▸ What you are asked to do
Starting at the line with "The height and width of the screenshot is (244, 446)." and ending at the line with "Task: Collapse the", print exactly the lines of the entries below. Pictures do not belong in the copy.

▸ Data in this exercise
* * * * *
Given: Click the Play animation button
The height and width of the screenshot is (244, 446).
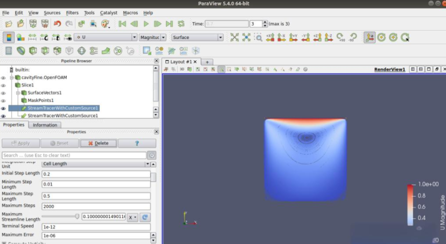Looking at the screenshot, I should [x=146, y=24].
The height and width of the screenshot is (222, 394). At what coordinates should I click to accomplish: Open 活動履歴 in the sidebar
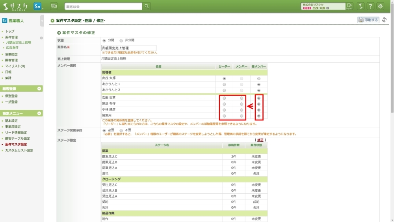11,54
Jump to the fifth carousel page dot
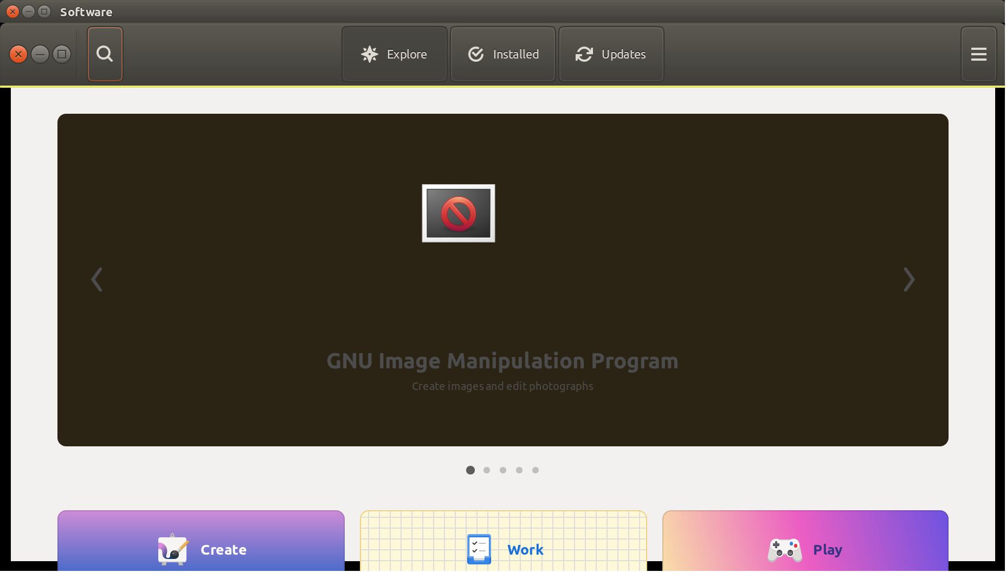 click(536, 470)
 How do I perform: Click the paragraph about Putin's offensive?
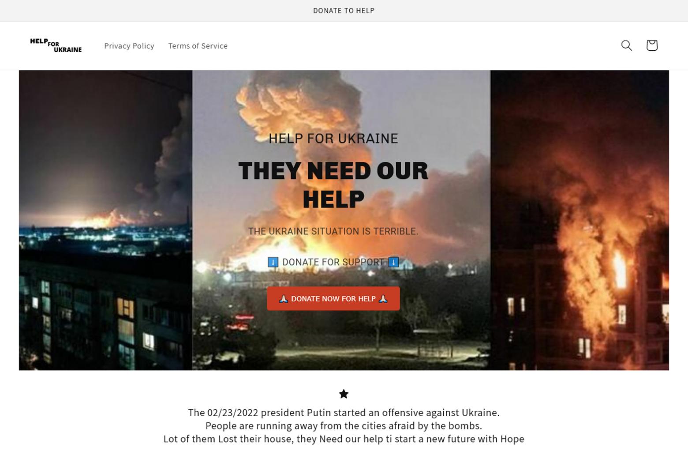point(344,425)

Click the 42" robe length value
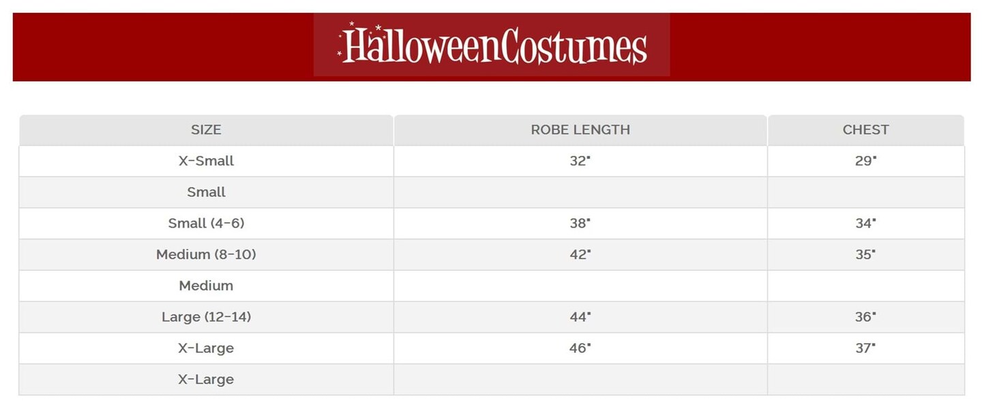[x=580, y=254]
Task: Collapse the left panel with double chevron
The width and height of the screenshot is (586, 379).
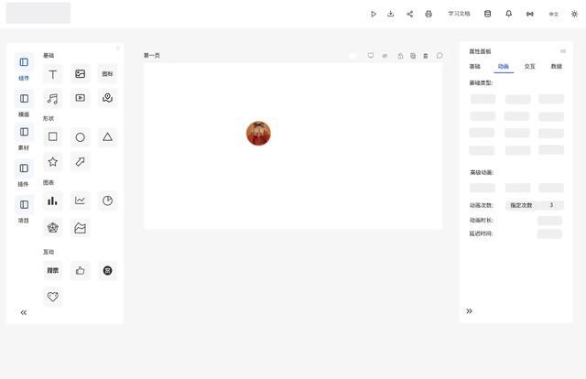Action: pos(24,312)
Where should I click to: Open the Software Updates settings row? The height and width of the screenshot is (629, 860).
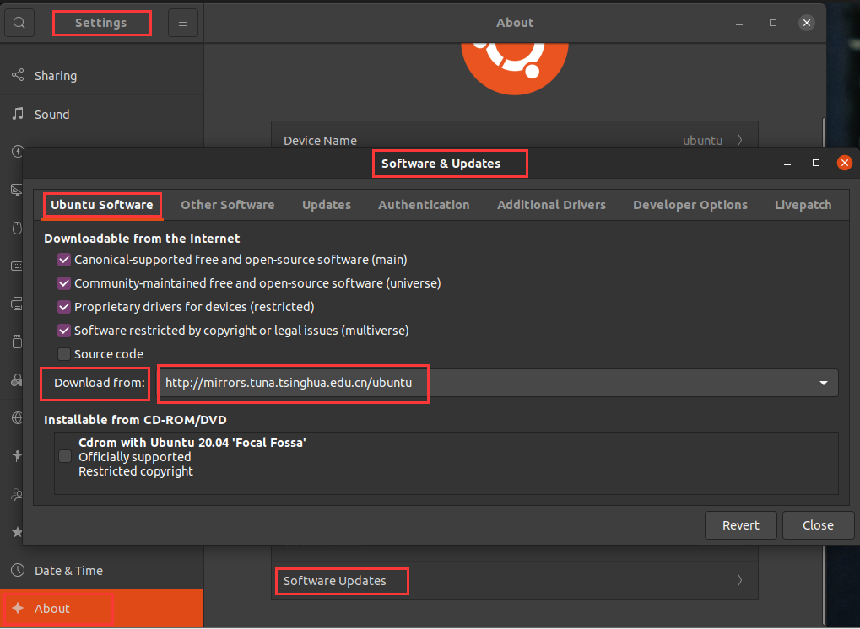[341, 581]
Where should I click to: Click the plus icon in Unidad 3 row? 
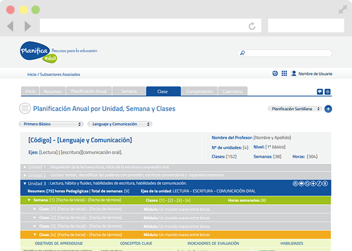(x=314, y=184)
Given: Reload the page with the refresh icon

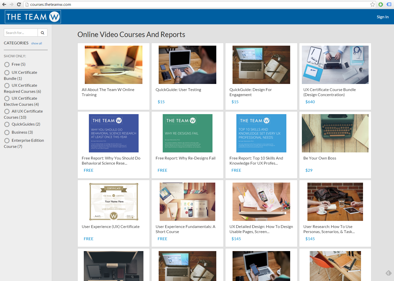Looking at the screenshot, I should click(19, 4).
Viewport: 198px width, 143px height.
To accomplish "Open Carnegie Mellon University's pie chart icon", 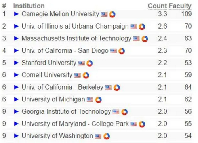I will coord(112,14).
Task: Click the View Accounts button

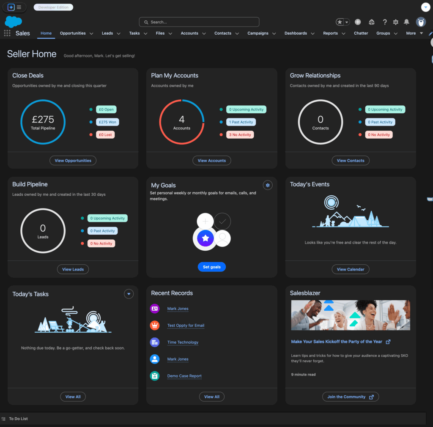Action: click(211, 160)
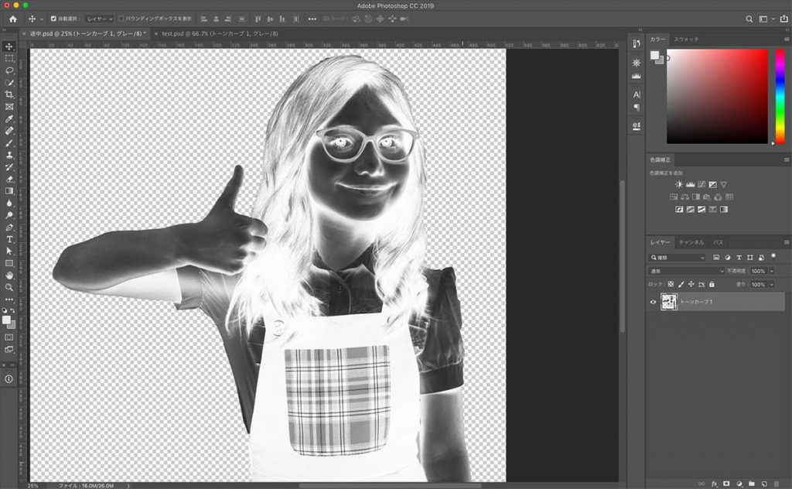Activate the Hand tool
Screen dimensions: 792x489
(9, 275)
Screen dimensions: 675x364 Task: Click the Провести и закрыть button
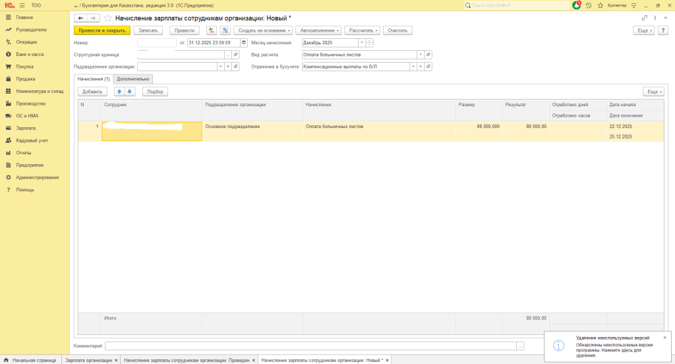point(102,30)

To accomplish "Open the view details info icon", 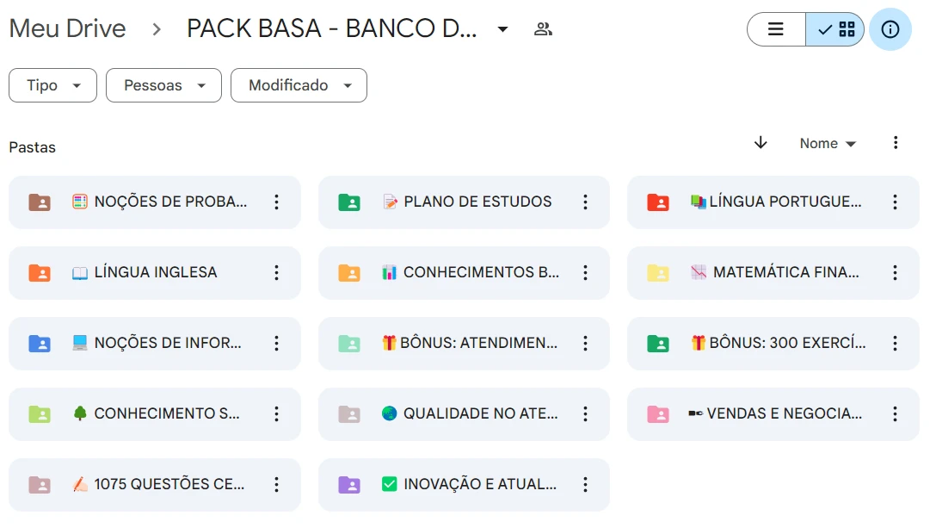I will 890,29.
* * * * *
▸ Exercise output
The height and width of the screenshot is (244, 446).
Looking at the screenshot, I should [x=146, y=24].
The height and width of the screenshot is (222, 394). At what coordinates should I click to accomplish: Open 活動履歴 in the sidebar
11,54
Jump to the fifth carousel page dot
 click(536, 470)
 How do I perform: Click the paragraph about Putin's offensive?
point(344,425)

Click the 42" robe length value
[x=580, y=254]
Task: Collapse the left panel with double chevron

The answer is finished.